Friday, June 30, 2006

Friday ++Rowan blogging

Since I’ve spent much of the week wishing that (truly) beloved Archbishop Rowan would do all sorts of things differently (after all, it’s incredibly easy to proclaim what ought to happen next, until you’re the one responsible for making it happen) I’m glad that during my retreat I found myself reading some words of his, originally written about the Rule of Benedict,- but applied helpfully to the vocation to parish ministry, to its necessary focus on God in the small things. They remind me of the widom of the man, and the reason I was so overjoyed when he was elevated to Canterbury...
They also make me think. Hard!.

What is useless and destructive is to imagine that enlightenment or virtue can be found in seeking for fresh stimulation. Ths pastoral life is a refusal of any view that will make human maturity before God dependent on external stimulus, “good thoughts”, good impressings, edifying influences and ideas. Instead, the pastor must learn to live with her own darkness, with the interior horror or temptation and fantasy. Salvation affects the whole of the psyche; to try to escape boredom …by searching for fresh tasks and fresh ideas is to attempt to seal off these areas from grace. Without the humiliating and wholly “unspiritual” experiences of parish life – the limited routine of trivial tasks, the sheer tedium and loneliness – there would be no way of confronting much of human nature. It is a discipline to destroy illusions. The pastor has come to the parish to escape the illusory Christian identity proposed by the world; she now has to see the roots of illusion within, in the longing to be dramatically and satisfyingly in control of (or at the centre of?) life, the old familiar imperialism of the self bolstered by the intellect.
(from The Wound of Knowledge cit Peterson p20/21)

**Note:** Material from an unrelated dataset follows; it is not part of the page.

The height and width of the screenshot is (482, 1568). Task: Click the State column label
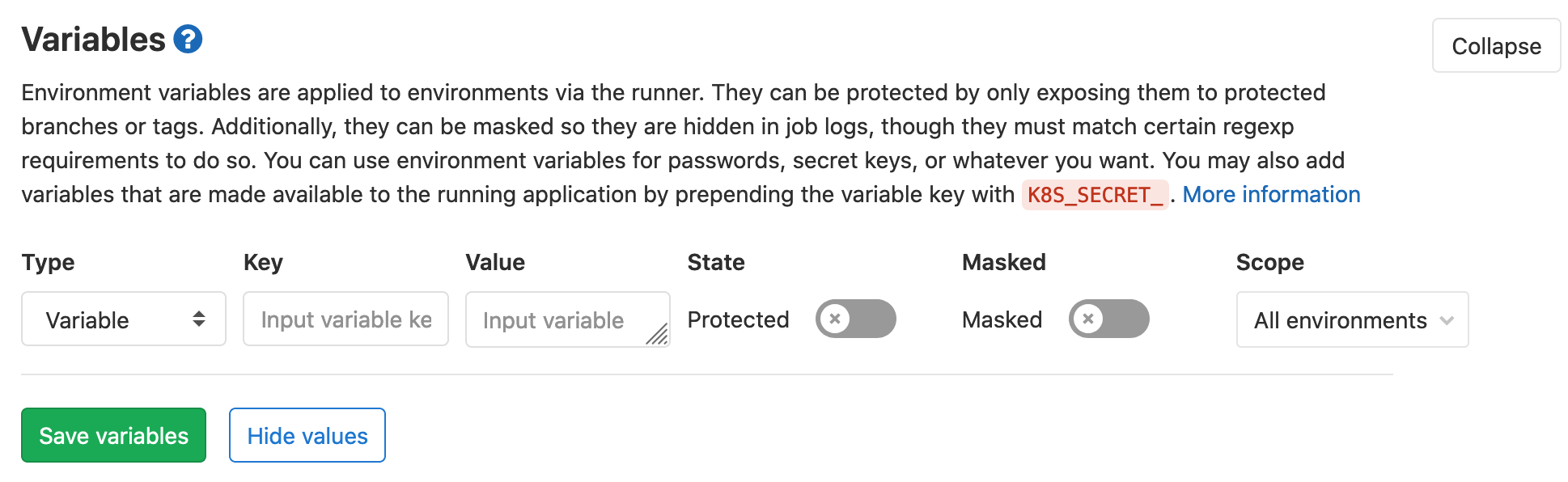click(716, 262)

Edit: Just realised I've not made it clear the the words in brackets (or at the centre of?) are mine and not ++Rowan's....For me, control just isn't a temptation (which is just as well...I can't even control the chaos in my own study, let alone anything else) but to be at the centre of a community, to feel myself pivotal there....ouch..yes, well....
Time to get real, methinks!

6 comments:

Mary said...

Yes, this seems exactly right even with my limited perspective (16 hours pw as Pastoral Asssistant plus other ordinand bits) and very Benedictine, but I don't understand the reference to "illusory Christian identity proposed by the world". What do you think he means?

Kathryn said...

I think it's a reference to the way that the world would like to use God...as Peterson puts it "sprinkling holy water on consumerist complacency".
But I may be completely wrong!

Fiona said...

Just seen the edit before posting so will have to think again - apologies in advance if this makes no sense at all but it's very pertinent to me even if it means nothing to you!

"Control", "in control", aaaggghhh - terms i've had to think about rather a lot. The trouble is the couple of self-confessed "control freaks" that immediately spring to my mind when I consider this point really DO seem to have their lives and "ministries" in some sort of balance, or even one might say "under control" whereas those of us who are floundering (and almost undoubtedly trying to be the centre of attention) but who are not in control of anything are the ones who may be labeled "controlling" - hmmmmmmm

Mary said...

It's a great phrase anyway....

Mary said...

Just to clarify, because I got caught out by intervening posts and edits, the great phrase I meant was "sprinkling holy water on consumerist complacency". As for control freakery, in a parish where the leadership tends heavily towards INFJ, any comment would be dynamite!

Fiona said...

Mary, just interested, can you think of many places where comments on control-freakery WOULDN'T be dynamite? (speaking here from a marriage where a tentative attempt at discussion on a very generalised level using examples from the outside world rather than anywhere near home has led to the immedaite departure of the other half into town to buy yet another electric gadget -grrrr)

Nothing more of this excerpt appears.